ESFP stands for Extraverted, Sensing, Feeling, Perceiving. ESFPs are natural performers. They are energetic and find even the basics of life like food, clothes, and nature, thrilling. Their entertainer side is talkative, spontaneous, humorous, and playful. They want everyone around them to have fun. People with an ESFP personality type are connected to their senses, which grounds them to reality. However, conversations with others are rarely serious. An ESFP avoids talking about serious subjects because it distracts from the pleasure of life. In a work setting, the ESFP is aware of when it is appropriate to enter the leading spotlight and when to back down and cooperate with others on a project. This is the third most prevalent personality type.  

ESFJ – The Caregiver

ESFJ means Extraverted, Sensing, Feeling, Judging. The ESFJ is first and foremost concerned with the wellbeing of their loved ones. They are loyal and attentive. With empathy being a significant personality trait, ESFJs take on the struggles of their friends and family. They make it their goal to help by implementing their refined organizational skills. ESFJs are exceptional leaders in their households, occupations, or volunteer settings. They are also called caregivers because of their responsibility to support others. Those who have an ESFJ personality type are judgment and freely express their opinions.

ENFP – The Champion

The acronym ENFP represents Extraverted, Intuition, Feeling, Perceiving. ENFPs are happiest exploring their creativity and helping others do the same. They are energetic, witty, and have a talent for communication. People and emotions are their largest investments. Although they do appreciate facts, they are motivated by expressing individual uniqueness and uncovering subjective meaning. Unlike the ESFJ type, ENFPs are not judgmental. Instead, they focus on sharing their passions and feeling with those they interact with.

ENFJ – The Giver

ENFJ means Extraverted, Intuitive, Feeling, Judging. Those with the ENFJ personality type have a passion for human growth. They deeply value ambition if the outcome has a positive effect on the world. Rather than solely cherishing the emotions of their loved ones, an ENFJ cares about the entire human race. The empathy demonstrated in an ENFJ is widely developed. They are perceptive to emotions. Altruism is their central focus. In many aspects, ENFJs compare to teachers. They guide others toward growth and believe success comes from cooperating with others.

ENTJ – The Commander

ENTJ means Extraverted, Intuitive, Thinking, Judging. Those with an ENTJ personality are fueled by their ambition. To them, their purpose is to be influential, powerful, and successful. An ENTJ is competent. Characterized by extraversion, ENTJs are friendly. They revel in their interactions with people. Always needing to occupy a leadership role, ENTJs have a clear picture of their end goal. They are blunt—never hesitating to critique others if it will increase productivity. ENTJs make up one of the least common personality types with 2 percent of the population.

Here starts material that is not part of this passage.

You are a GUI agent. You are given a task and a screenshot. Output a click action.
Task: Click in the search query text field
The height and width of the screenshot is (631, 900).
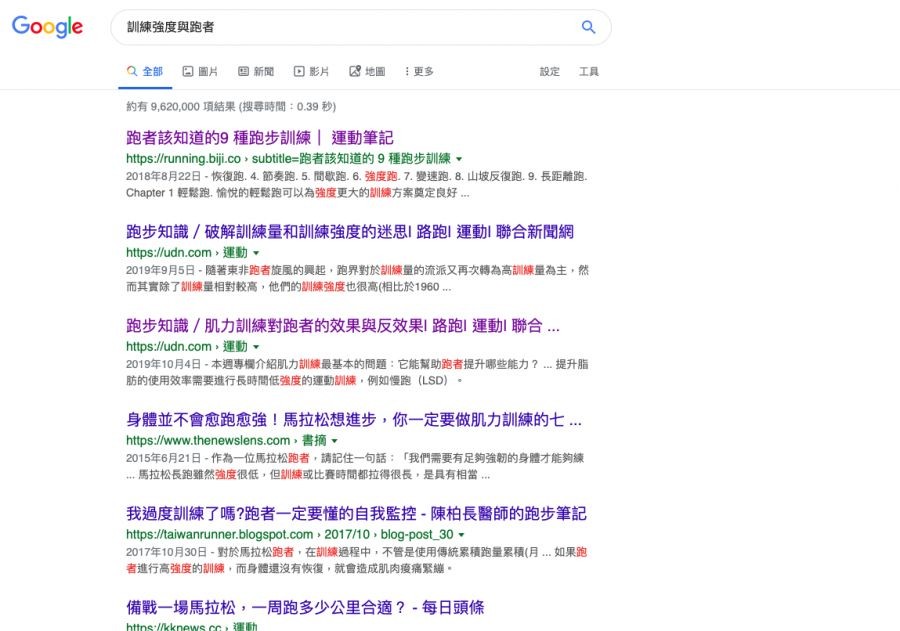point(340,27)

Reliability of the Myers Briggs Personality Indicator

Overall, the Myers Briggs Personality Indicator is reliable. In a study confirmed by the Educational and Psychological Measurement (1986), those who take the test multiple times have a 75 to 90 percent chance of receiving the same result. Studies conducted by reveal that after taking the test multiple times, people receive the same personality types between 75 percent to 90 percent of the time. The results are stable regardless of gender or ethnic disparities. On the chance someone does receive a different result from a retest, the result only varies in one of the category pairs. For example, having the function of Judging as a result initially and Perceiving as the result on the retest.